╭─ DATA

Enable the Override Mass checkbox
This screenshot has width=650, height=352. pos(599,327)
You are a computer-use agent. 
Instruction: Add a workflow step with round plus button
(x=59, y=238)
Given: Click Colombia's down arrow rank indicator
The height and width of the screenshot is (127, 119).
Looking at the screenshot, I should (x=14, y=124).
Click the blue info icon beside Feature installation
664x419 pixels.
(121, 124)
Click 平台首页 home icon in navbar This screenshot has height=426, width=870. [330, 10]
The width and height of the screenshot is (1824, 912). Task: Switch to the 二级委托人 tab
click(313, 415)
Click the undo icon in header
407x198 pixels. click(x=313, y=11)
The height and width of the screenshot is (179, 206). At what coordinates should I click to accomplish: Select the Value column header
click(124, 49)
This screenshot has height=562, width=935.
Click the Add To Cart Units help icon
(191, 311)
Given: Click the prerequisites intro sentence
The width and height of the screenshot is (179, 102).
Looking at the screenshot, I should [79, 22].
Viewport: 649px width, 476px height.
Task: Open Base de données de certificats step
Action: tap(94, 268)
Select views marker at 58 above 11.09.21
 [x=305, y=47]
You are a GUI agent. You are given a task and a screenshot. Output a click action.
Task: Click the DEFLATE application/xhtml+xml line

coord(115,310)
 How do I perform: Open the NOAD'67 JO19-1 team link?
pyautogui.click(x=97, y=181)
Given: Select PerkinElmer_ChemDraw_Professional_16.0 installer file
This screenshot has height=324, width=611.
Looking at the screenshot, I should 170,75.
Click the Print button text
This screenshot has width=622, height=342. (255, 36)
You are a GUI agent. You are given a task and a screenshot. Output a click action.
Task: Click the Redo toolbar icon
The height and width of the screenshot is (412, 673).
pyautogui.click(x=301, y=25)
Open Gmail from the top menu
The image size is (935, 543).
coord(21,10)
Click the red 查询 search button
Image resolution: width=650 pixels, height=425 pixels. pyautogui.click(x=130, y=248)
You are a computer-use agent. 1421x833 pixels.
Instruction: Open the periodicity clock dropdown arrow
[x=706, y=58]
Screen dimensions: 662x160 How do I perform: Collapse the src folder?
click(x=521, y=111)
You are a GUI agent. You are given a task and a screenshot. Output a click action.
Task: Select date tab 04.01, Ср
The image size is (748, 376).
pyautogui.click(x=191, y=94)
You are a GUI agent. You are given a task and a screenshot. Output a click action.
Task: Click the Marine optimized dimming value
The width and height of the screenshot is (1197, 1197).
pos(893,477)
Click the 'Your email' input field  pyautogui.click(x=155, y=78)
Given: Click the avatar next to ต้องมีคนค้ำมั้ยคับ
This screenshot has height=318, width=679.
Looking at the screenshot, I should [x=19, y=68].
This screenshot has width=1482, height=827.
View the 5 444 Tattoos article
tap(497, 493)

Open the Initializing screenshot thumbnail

╰─

EXERCISE OBJECTIVE:
Print out the complete data above, character for character.

SOLVED EXERCISE:
Enable the Override Mass checkbox
This screenshot has width=650, height=352. pos(599,327)
You are a computer-use agent. 
Instruction: Add a workflow step with round plus button
(x=59, y=238)
Given: Click Colombia's down arrow rank indicator
The height and width of the screenshot is (127, 119).
Looking at the screenshot, I should (x=14, y=124).
Click the blue info icon beside Feature installation
664x419 pixels.
(121, 124)
Click 平台首页 home icon in navbar This screenshot has height=426, width=870. [330, 10]
The width and height of the screenshot is (1824, 912). Task: Switch to the 二级委托人 tab
click(313, 415)
Click the undo icon in header
407x198 pixels. click(x=313, y=11)
The height and width of the screenshot is (179, 206). At what coordinates should I click to accomplish: Select the Value column header
click(124, 49)
This screenshot has height=562, width=935.
Click the Add To Cart Units help icon
(191, 311)
Given: Click the prerequisites intro sentence
The width and height of the screenshot is (179, 102).
Looking at the screenshot, I should [79, 22].
Viewport: 649px width, 476px height.
Task: Open Base de données de certificats step
Action: tap(94, 268)
Select views marker at 58 above 11.09.21
 [x=305, y=47]
You are a GUI agent. You are given a task and a screenshot. Output a click action.
Task: Click the DEFLATE application/xhtml+xml line

coord(115,310)
 How do I perform: Open the NOAD'67 JO19-1 team link?
pyautogui.click(x=97, y=181)
Given: Select PerkinElmer_ChemDraw_Professional_16.0 installer file
This screenshot has height=324, width=611.
Looking at the screenshot, I should 170,75.
Click the Print button text
This screenshot has width=622, height=342. (255, 36)
You are a GUI agent. You are given a task and a screenshot. Output a click action.
Task: Click the Redo toolbar icon
The height and width of the screenshot is (412, 673).
pyautogui.click(x=301, y=25)
Open Gmail from the top menu
The image size is (935, 543).
coord(21,10)
Click the red 查询 search button
Image resolution: width=650 pixels, height=425 pixels. pyautogui.click(x=130, y=248)
You are a computer-use agent. 1421x833 pixels.
Instruction: Open the periodicity clock dropdown arrow
[x=706, y=58]
Screen dimensions: 662x160 How do I perform: Collapse the src folder?
click(x=521, y=111)
You are a GUI agent. You are given a task and a screenshot. Output a click action.
Task: Select date tab 04.01, Ср
The image size is (748, 376).
pyautogui.click(x=191, y=94)
You are a GUI agent. You are given a task and a screenshot. Output a click action.
Task: Click the Marine optimized dimming value
The width and height of the screenshot is (1197, 1197).
pos(893,477)
Click the 'Your email' input field  pyautogui.click(x=155, y=78)
Given: Click the avatar next to ต้องมีคนค้ำมั้ยคับ
This screenshot has height=318, width=679.
Looking at the screenshot, I should [x=19, y=68].
This screenshot has width=1482, height=827.
View the 5 444 Tattoos article
tap(497, 493)

Open the Initializing screenshot thumbnail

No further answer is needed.